→ Material provided

————————

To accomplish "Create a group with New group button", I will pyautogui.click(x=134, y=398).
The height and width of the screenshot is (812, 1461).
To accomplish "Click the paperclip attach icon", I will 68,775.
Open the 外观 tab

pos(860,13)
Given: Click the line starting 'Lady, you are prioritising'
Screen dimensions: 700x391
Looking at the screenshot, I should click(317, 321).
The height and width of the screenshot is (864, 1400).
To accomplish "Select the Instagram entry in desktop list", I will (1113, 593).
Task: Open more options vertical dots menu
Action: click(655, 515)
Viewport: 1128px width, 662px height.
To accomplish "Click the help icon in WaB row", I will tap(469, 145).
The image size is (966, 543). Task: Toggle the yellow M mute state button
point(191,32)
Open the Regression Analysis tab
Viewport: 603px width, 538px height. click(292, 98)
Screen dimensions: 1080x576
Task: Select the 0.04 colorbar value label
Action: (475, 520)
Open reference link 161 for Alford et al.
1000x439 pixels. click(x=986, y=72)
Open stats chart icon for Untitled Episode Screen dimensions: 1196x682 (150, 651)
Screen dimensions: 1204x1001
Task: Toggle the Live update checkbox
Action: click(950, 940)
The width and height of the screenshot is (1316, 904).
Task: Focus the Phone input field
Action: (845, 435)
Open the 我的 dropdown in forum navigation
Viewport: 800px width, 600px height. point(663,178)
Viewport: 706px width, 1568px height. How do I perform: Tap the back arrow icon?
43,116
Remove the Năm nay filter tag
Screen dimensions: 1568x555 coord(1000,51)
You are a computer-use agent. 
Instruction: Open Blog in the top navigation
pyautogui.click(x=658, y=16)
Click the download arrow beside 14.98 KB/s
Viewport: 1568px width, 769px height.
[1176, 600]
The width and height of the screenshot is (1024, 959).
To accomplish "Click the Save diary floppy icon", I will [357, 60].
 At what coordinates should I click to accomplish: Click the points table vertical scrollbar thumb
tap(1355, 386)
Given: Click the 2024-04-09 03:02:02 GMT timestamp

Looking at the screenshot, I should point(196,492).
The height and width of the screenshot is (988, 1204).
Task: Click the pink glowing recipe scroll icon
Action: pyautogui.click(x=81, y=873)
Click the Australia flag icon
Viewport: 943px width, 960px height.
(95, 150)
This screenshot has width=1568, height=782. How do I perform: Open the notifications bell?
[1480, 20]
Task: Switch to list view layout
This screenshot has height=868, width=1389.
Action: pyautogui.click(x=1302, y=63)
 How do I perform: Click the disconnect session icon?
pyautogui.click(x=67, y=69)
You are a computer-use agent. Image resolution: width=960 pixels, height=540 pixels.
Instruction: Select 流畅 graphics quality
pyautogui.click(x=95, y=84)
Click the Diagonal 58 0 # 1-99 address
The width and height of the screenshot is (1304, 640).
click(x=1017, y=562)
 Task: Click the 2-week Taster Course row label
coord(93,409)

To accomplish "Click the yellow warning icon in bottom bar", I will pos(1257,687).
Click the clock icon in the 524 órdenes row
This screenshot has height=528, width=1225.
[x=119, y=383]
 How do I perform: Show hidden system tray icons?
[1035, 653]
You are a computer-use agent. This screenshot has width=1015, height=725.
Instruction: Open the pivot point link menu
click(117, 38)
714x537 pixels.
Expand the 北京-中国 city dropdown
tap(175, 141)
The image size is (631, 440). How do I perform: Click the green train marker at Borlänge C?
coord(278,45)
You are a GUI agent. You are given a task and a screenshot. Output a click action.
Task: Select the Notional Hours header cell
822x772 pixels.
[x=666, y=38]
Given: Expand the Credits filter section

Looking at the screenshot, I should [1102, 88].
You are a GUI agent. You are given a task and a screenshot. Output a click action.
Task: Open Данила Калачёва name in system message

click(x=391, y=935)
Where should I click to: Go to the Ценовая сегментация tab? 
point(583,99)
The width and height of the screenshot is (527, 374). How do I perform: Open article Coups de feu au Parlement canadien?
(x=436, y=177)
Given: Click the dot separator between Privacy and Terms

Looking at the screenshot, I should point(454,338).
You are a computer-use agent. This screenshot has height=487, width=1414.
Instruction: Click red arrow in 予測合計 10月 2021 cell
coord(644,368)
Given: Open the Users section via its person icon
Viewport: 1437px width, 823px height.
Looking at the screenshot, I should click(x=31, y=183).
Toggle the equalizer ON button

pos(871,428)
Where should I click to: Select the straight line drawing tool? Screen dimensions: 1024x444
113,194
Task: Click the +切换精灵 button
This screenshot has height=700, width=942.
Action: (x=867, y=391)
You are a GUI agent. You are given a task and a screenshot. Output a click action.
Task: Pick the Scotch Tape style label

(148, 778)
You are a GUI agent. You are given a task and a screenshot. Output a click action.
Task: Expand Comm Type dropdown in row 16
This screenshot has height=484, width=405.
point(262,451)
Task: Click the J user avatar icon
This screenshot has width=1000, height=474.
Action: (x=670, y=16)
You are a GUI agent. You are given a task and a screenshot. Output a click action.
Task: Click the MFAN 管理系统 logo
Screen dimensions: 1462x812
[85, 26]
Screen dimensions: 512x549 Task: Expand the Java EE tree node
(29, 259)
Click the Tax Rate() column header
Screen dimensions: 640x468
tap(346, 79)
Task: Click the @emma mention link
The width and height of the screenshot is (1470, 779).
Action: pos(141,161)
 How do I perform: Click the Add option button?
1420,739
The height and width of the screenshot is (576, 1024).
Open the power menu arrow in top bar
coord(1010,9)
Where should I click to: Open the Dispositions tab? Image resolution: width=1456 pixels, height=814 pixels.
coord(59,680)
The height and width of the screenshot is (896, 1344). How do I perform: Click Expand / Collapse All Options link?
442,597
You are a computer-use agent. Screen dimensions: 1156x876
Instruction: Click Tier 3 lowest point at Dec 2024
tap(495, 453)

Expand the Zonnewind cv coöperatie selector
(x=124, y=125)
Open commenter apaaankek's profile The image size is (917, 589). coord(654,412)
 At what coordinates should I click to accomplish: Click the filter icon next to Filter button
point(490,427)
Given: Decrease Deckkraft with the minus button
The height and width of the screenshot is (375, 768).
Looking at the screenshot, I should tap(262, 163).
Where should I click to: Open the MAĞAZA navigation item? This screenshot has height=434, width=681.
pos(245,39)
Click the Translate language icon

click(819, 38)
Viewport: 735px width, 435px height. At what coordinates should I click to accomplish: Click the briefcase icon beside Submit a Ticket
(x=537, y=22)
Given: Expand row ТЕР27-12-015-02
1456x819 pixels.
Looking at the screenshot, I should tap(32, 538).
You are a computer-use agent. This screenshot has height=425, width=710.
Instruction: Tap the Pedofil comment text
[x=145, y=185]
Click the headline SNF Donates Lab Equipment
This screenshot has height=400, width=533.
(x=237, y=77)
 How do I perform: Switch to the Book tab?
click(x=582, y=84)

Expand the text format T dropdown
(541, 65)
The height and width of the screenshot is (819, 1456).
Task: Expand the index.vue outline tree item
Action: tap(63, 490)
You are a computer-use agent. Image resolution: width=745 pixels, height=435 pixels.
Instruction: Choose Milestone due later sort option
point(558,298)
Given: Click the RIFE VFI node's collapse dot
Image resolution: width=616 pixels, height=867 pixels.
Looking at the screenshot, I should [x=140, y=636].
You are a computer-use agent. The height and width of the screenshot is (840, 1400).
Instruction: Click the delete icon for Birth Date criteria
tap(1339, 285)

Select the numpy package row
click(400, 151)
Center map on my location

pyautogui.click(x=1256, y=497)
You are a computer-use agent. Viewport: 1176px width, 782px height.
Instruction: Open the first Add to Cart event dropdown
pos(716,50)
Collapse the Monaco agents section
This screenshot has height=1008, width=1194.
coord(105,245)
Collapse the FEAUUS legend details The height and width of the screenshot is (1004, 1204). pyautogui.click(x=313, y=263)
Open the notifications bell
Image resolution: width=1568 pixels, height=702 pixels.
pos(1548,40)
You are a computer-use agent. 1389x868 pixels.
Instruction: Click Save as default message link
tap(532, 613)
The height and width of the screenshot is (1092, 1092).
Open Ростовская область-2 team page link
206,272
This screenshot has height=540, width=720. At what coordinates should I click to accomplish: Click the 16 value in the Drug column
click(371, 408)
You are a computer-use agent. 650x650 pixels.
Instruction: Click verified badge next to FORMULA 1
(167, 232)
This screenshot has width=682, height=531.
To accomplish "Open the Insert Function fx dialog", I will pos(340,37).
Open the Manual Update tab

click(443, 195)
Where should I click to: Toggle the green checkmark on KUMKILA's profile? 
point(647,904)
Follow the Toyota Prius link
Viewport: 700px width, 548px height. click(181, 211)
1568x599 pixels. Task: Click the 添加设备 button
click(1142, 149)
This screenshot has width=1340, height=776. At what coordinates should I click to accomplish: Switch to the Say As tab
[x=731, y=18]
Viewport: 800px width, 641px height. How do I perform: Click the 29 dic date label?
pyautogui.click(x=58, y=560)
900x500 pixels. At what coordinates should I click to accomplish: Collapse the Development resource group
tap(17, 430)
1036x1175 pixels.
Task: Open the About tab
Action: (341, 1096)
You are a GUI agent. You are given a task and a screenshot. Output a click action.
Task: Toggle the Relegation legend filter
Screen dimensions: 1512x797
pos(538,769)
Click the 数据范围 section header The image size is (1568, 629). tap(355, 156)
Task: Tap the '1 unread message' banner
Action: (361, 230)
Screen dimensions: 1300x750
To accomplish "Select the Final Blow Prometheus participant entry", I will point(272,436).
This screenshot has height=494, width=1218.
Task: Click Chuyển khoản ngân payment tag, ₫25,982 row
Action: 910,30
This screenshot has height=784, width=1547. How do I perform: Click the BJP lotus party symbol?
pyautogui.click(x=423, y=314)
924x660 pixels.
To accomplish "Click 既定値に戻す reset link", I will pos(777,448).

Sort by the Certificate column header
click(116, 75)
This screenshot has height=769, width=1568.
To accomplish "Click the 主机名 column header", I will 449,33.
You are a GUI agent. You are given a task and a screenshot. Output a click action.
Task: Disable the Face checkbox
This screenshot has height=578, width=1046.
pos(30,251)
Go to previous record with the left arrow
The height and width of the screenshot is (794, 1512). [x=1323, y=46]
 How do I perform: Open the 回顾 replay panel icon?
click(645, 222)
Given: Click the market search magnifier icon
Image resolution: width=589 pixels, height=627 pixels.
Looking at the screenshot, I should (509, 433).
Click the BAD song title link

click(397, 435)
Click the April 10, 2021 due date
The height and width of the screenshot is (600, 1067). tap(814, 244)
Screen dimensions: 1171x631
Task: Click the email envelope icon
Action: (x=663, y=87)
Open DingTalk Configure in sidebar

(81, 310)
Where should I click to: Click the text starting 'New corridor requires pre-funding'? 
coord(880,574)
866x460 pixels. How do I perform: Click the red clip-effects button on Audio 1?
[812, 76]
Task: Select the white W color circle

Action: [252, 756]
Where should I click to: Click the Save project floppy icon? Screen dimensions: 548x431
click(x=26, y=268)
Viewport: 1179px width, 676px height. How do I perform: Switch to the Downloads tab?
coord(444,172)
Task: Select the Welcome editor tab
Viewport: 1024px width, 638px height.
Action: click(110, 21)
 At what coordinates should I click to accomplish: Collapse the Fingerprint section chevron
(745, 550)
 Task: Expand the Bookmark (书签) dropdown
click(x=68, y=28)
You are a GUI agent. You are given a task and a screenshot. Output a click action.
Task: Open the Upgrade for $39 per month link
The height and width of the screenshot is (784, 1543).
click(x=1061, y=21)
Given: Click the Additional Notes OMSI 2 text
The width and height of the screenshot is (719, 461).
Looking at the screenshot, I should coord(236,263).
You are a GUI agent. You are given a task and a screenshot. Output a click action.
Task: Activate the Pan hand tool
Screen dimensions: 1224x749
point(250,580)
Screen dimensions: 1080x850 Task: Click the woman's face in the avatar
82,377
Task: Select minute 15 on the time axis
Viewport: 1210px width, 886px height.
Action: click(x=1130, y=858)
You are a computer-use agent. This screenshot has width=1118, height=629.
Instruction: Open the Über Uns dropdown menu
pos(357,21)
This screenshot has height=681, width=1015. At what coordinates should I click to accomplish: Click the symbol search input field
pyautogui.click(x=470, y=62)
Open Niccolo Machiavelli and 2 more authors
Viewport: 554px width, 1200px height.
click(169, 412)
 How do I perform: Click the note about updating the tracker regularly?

————————

Edit the part of the listing that opens with the line containing "Given: Click the line" and closes with the line containing "1000x439 pixels. click(x=986, y=72)": replace "Regression Analysis" with "Correlation Analysis" and leave everything else unchanged. Give back only those lines.

→ Solution for this problem
Given: Click the line starting 'Lady, you are prioritising'
Screen dimensions: 700x391
Looking at the screenshot, I should click(317, 321).
The height and width of the screenshot is (864, 1400).
To accomplish "Select the Instagram entry in desktop list", I will (1113, 593).
Task: Open more options vertical dots menu
Action: click(655, 515)
Viewport: 1128px width, 662px height.
To accomplish "Click the help icon in WaB row", I will tap(469, 145).
The image size is (966, 543). Task: Toggle the yellow M mute state button
point(191,32)
Open the Correlation Analysis tab
Viewport: 603px width, 538px height. click(292, 98)
Screen dimensions: 1080x576
Task: Select the 0.04 colorbar value label
Action: (475, 520)
Open reference link 161 for Alford et al.
1000x439 pixels. click(x=986, y=72)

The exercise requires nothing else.